Among the U.S. Copyright Office’s recently released list of priorities was a promised analysis of the legal issues surrounding mass digitization projects, particularly in light of the litigation surrounding Google Books, HathiTrust, and others.
The office followed through, releasing on October 31 a 97-page “discussion document” in which it says that “there is sufficient information to undertake an intense public discussion about the broader policy implications of mass book digitization.”
The report raises questions about public policy goals of mass digitization projects; the interplay among library exceptions, fair use, and licensing; and the collaboration between nonprofit and commercial actors.
The report is an invitation for further discussion among all stakeholders about the place where existing copyright law intersects with new technologies. Here are a few highlights from the report, which also includes a number of appendices that examine foreign treatment of orphan works, current scanning projects, and collective licensing options.
An end to ad hoc projects
The report is not meant to be prescriptive, and it overflows with diffident qualifiers:
To the extent that a digitization project captures [copyrighted] books, Congress may want to consider whether the purposes and objectives of these projects or possible future projects are sufficiently important to the nation to warrant possible changes to the copyright law.
But it does make a definite nod in the direction of projects like the Digital Public Library of America (DPLA):
The next logical step for the Library [of Congress] and other leading U.S. public collecting institutions — subject to the availability of resources — is to move from a series of ad hoc projects to a strategic and comprehensive effort that includes prioritizing content, managing licenses with copyright owners, and coordinating navigation and points of access with other important institutions.
The DPLA is mentioned in the next sentence, and the report also says: “Congress may want to consider whether the nation’s federal cultural institutions – the Library of Congress, the Smithsonian Institution, and the National Archives – should have a specific role in developing a national framework for mass book digitization projects.”
Sections 107 and 108
The report discusses libraries and sections 107 (fair use) and 108 of the Copyright Act, and it does provide a few cautionary notes.
The report says that the large scale scanning and dissemination of entire books is “difficult to square with fair use.” Google had claimed that it was fair use to systematically digitize millions of copyrighted library books and offer snippets from those books via its search engine.

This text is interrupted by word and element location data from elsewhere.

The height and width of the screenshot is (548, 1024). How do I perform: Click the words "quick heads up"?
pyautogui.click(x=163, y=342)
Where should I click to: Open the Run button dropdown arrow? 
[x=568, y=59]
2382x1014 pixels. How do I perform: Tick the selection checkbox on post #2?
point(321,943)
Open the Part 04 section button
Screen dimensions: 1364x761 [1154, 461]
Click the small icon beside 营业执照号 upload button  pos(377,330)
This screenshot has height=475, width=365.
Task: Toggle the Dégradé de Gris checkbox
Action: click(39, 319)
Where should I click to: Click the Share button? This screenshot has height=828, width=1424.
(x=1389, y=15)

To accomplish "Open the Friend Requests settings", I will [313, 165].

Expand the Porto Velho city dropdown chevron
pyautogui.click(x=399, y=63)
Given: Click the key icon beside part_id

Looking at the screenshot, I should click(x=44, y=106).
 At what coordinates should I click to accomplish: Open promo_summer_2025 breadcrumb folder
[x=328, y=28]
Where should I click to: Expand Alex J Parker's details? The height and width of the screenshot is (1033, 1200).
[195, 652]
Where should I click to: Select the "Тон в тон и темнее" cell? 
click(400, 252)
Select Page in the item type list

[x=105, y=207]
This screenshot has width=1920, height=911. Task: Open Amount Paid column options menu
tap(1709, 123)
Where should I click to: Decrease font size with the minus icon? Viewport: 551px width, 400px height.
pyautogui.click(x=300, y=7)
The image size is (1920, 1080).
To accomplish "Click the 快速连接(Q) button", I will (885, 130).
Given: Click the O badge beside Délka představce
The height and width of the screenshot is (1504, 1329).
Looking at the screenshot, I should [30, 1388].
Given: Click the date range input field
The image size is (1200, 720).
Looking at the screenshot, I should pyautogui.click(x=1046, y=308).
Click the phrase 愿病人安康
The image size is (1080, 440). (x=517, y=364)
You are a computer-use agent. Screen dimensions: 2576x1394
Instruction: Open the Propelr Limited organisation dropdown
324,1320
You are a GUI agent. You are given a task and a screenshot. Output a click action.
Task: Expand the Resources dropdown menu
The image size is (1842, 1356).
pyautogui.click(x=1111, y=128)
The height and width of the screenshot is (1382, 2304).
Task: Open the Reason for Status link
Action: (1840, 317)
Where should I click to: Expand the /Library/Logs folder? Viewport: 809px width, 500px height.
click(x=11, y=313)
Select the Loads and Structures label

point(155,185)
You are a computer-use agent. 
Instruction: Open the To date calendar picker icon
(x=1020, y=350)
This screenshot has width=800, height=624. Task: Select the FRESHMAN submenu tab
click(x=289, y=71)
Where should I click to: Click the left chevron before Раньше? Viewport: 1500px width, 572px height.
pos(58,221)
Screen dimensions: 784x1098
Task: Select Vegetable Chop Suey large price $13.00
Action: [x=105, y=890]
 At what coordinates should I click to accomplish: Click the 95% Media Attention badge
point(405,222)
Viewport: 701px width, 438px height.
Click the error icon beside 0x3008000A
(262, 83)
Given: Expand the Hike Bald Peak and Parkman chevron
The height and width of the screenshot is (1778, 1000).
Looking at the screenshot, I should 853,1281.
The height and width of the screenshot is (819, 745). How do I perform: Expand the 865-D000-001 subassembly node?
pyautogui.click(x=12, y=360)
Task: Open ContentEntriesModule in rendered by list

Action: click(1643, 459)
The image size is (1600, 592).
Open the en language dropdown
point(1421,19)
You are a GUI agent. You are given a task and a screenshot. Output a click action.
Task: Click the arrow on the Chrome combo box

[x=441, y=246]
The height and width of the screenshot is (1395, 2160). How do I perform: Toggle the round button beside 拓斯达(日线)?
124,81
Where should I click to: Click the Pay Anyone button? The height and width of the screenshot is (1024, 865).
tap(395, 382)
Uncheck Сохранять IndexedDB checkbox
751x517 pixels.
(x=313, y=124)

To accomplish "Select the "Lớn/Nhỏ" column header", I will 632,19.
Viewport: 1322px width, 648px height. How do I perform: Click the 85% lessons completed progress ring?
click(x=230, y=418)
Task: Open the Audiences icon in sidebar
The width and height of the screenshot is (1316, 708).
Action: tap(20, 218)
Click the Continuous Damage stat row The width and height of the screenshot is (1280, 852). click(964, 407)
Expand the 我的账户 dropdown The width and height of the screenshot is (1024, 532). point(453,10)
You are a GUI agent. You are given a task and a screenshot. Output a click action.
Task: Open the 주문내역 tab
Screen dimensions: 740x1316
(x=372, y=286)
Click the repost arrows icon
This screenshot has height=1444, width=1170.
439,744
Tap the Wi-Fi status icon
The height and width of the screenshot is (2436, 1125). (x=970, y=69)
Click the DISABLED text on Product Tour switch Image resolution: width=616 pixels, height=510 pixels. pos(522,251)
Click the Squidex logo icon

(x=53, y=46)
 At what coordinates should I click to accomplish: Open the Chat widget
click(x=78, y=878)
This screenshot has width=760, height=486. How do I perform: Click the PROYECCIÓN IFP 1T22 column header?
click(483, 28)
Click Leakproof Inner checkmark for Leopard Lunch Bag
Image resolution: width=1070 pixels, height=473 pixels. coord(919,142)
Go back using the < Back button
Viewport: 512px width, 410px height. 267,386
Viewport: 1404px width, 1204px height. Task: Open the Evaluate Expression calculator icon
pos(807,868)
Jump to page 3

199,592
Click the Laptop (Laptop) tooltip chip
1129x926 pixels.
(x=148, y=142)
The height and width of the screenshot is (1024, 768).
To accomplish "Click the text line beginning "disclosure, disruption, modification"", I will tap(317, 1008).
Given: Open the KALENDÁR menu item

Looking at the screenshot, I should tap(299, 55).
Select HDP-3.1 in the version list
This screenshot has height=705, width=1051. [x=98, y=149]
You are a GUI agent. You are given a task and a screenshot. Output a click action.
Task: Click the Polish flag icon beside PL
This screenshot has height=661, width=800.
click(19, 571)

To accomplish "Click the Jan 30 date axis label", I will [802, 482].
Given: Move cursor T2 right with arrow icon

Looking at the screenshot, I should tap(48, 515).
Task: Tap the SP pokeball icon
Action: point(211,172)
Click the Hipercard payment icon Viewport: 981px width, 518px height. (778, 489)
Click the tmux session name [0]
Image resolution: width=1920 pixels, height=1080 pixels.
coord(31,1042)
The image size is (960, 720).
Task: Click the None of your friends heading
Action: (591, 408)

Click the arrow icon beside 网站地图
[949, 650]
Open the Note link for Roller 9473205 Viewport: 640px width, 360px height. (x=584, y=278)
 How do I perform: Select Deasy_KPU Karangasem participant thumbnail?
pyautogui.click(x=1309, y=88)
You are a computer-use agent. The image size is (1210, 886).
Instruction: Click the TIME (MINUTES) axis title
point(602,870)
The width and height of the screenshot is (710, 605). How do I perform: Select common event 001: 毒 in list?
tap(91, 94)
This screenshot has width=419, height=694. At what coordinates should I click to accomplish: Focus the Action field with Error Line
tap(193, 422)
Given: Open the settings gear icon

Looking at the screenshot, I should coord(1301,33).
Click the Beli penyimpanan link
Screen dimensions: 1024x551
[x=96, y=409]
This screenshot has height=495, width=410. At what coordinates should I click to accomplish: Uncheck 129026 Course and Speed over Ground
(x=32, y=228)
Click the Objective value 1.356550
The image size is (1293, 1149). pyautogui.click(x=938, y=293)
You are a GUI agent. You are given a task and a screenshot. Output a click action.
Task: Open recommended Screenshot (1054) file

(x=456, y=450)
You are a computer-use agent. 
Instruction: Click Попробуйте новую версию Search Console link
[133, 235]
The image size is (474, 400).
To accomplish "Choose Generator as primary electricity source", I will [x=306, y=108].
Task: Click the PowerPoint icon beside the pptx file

“At this time, the outcome of a fair use defense for any mass book digitization project is uncertain,” the report reads, while also pointing out that fair use is unique to the U.S., which means that for any mass digitization project that is global in nature “fair use may prove to be of limited utility.”
As for Section 108, which permits libraries and archives to make, without obtaining permission, limited reproductions of copyrighted works under specific circumstances, the report says that “The Section 108 exception does not contemplate mass digitization.”
Any review of mass book digitization would need to consider, if not compare, the activities that currently are, or should be, permissible for libraries under Section 108. Any licensing schemes to implement mass digitization should not supplant the activities that have long been or should be covered legitimately by a copyright exception. This said, licensing is likely to be a part of the mass digitization equation for libraries.
In 2012 the Office, as part of its priorities, will formulate a discussion document and preliminary recommendations on copyright exceptions for libraries.
The report also deals extensively with licensing options and orphan works. For the latter, it refers to the office’s own 2006 study, Report on Orphan Works, which has been the basis for proposed, but not yet passed, legislation. The office continues to maintain that if adopted, the legislation would “greatly improve access to copyrighted works.” But it notes that the proposed legislation “did not squarely address for the possibility of mass digitization projects,” and that Congress may want to do so now.